Manusia Tidak Akan Pernah Puas
Dari Ibnu Abbas, Rasulullah shallallahu ‘alaihi wa sallam bersabda:
لَوْ كَانَ لِابْنِ آدَمَ وَادِيَانِ مِنْ مَالٍ لَابْتَغَى ثَالِثًا
وَلَا يَمْلَأُ جَوْفَ ابْنِ آدَمَ إِلَّا التُّرَابُ
Artinya:
“Seandainya anak Adam memiliki dua lembah penuh dengan harta, niscaya dia akan mencari lembah yang ketiga.

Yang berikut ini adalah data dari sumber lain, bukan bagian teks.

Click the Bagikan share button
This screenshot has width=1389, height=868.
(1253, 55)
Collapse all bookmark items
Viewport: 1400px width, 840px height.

Dan tidak ada yang bisa memenuhi perut anak Adam selain tanah.”
(HR. Bukhari dan Muslim)
Hadits ini bukan melarang bekerja atau mencari harta, tapi menjelaskan tabiat manusia:
- Sudah punya satu → ingin dua
- Sudah dua → ingin tiga
- Tidak ada titik puas, kecuali kematian
“Mulut/perut dipenuhi tanah” adalah kiasan kubur.
Islam tidak anti kekayaan, yang berbahaya adalah:
- Harta jadi tujuan hidup
- Tidak pernah merasa cukup
- Lupa akhirat
- Lupa bersyukur
Relate banget dengan kehidupan sekarang
Hadits ini “kena” banget di zaman:
- Kejar target tanpa akhir
- Bandingkan hidup dengan orang lain
- Lelah tapi tidak pernah puas
- Sudah cukup, tapi merasa kurang
Solusi Islam bukan berhenti berusaha, tapi:
✅Qona’ah (merasa cukup)
✅Syukur
Islam tidak melarang:
✅Bisnis berkembang
✅Cabang banyak
✅Profit naik
Yang dilarang itu niat dan orientasinya.
Kalau cabang bisnis banyak karena:
✅Buka lapangan kerja
✅Gaji karyawan layak
✅Produk/jasa bermanfaat
✅Zakat, sedekah, wakaf jalan
itu ibadah, bukan ketamakan.
Nabi ﷺ bersabda:
“Sebaik-baik harta yang baik adalah harta di tangan orang shalih.”